Non c'è nessun sequel

Alcuni volontari di Operazione Colomba in questi giorni sono a Lesbo, in Grecia, per conoscere la realtà di alcune Associazioni che fanno soccorso in mare. In questo momento storico, in cui in molti invece di celebrare la caduta dei muri ne vorrebbero innalzare altri, ci vogliamo impegnare e rimanere umani, cercando sempre di stare dalla parte delle vittime.

Siamo sulle coste di Lesbo, nella parte nord in un piccolo villaggio di pescatori che conta si e no 150 anime, Skala Sykamineas.
Guardiamo questo lembo di mare che divide la Grecia dalla Turchia.
Qualcuno dice che lì in mezzo tra le onde c'è un confine.

Motovedette greche e turche, assieme a quelle di Frontex, cercano di ribadire che questa linea immaginaria è reale, che è impermeabile e non si può passare.
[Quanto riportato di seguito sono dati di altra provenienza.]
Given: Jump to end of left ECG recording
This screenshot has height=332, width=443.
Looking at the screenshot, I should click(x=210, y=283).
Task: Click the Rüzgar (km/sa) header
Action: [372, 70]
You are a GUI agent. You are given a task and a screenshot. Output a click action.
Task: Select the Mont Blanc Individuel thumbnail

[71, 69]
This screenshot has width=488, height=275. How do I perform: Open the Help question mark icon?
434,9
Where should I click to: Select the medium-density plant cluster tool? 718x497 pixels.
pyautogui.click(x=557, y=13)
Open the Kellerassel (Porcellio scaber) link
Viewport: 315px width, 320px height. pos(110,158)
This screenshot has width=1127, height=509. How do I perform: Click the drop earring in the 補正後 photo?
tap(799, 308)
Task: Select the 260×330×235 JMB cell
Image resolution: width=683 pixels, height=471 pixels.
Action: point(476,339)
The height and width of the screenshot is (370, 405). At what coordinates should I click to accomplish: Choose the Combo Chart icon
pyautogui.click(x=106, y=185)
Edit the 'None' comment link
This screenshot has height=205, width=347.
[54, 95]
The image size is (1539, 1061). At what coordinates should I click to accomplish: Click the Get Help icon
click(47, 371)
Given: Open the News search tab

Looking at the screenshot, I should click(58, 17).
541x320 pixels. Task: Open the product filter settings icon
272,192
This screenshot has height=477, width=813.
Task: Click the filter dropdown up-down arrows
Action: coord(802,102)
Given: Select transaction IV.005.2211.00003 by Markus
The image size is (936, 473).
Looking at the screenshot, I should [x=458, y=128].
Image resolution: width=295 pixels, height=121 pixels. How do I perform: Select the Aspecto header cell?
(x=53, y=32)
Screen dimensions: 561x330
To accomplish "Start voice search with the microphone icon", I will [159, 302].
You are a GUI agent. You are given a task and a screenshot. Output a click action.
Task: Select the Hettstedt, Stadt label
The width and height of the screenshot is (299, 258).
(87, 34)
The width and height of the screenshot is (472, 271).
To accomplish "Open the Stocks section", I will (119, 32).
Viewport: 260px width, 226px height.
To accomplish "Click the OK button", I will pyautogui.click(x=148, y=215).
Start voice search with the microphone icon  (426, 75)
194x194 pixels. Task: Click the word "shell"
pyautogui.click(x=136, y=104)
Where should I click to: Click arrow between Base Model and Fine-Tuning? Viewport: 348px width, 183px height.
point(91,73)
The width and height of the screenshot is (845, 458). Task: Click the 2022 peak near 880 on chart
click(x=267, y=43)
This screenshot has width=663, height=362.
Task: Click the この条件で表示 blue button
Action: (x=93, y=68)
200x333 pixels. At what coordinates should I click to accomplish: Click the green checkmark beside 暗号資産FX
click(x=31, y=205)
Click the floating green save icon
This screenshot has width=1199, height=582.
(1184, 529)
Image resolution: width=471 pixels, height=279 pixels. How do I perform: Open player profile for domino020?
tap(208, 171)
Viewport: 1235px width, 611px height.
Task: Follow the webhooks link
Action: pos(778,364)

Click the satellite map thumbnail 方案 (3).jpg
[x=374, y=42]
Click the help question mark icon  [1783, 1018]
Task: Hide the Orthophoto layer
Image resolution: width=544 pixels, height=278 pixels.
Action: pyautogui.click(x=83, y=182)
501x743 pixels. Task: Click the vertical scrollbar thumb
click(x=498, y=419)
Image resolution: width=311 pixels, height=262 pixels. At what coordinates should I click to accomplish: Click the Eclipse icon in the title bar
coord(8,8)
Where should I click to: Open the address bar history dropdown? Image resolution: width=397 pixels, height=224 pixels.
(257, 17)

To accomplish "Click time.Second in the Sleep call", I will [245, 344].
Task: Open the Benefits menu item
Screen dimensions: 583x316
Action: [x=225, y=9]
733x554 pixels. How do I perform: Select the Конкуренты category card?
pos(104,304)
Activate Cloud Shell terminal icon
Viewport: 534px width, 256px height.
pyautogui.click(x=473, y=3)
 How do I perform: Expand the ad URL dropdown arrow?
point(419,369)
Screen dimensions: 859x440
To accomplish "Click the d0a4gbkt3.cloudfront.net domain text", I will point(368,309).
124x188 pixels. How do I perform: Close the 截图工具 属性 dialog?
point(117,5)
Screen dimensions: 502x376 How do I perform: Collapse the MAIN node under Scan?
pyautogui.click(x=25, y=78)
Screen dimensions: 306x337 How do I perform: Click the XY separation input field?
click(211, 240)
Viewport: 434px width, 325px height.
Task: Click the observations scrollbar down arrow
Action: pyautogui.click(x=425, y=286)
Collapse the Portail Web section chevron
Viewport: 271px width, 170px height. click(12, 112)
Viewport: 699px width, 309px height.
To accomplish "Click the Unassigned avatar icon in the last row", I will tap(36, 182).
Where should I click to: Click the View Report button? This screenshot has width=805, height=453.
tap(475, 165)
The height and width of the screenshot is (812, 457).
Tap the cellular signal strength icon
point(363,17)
Ma è come scavare un tunnel con un cucchiaino, o vuotare un fiume con una forchetta: le persone lo attraversano e continueranno a farlo, se non qui, qualche km più in su.
La gente che lo fa (dopo averci provato 4, 5, 6 volte) non è guidata da sogni di gloria, ma da incubi di paura: sono afghani, siriani, turchi che scappano lasciando le loro case, i loro letti, i loro sogni e le loro storie dietro di sé, forse per un po', forse per sempre, forse non si saprà mai.

E rischiano tutto in questa lingua di acqua: rischiano il futuro se verranno detenuti o inseriti in qualche campo; e rischiano pure il passato nel caso in cui il loro guscio artigianale si capovolga e i flutti li accompagnino nel fondo dell'oblio, legati a una morte senza nome né ricordi.

Ma come si fa a scegliere tra un non-futuro nei campi profughi, schiavi di una burocrazia senza senso che rimbalza persone come se fossero sacchi di patate (senza l'etichetta di provenienza), e una morte senza nessun testimone in mezzo all'acqua che se non la conosci (o la vedi per la prima volta) fa una paura bastarda, è come il vuoto, come il buio, freddo e senza fine.

Qualche notte fa, su uno di questi gommoni (in inglese dinghy) è arrivata una donna, settantenne e inferma, non poteva camminare.
Aveva caricato sull'imbarcazione la sua sedia a rotelle.
La barca fatiscente è arrivata a ridosso di una scogliera. I ragazzi di Mochara e Lighthouse relief hanno dato una mano a farli sbarcare in una spiaggia costellata di scogli, al buio, perché ormai il gommone era incagliato.
Hanno accompagnato tutti (vecchia con carrozzella compresa) nel paesino più vicino, passando per sentierini delle capre, che lì sulla costa di strade non ce n'è.
Dopo la prima accoglienza e le prime cure mediche (tanti arrivano in ipotermia, soprattutto bambini e anziani), l'anziana signora ora è nel campo profughi di Moria che potrebbe accogliere 3000 persone, ma al giorno d'oggi ne tiene più di 15mila (c'è una doccia ogni 70 persone, un bagno ogni 40, le persone vivono per lo più in tende di fortuna e l'inverno sta arrivando).
E qui si ferma il racconto perché non c'è nessuna frase ad effetto che può farmi chiudere in bellezza queste poche righe scarne.

Solo lo schifo, la rabbia e la vergogna per questa idea dei confini da difendere e dei privilegi da tenersi per se.
Non c'è nessun sequel a queste mie frasi che riporto, perché la storia per la settantenne inferma arrivata con la sua sedia a rotelle, molto probabilmente si fermerà qua, a pochi passi dentro il cancello della nostra fortezza Europa, sempre più codarda e fascista ogni giorno che passa.
Passo e chiudo, senza lacrime e senza sorrisi.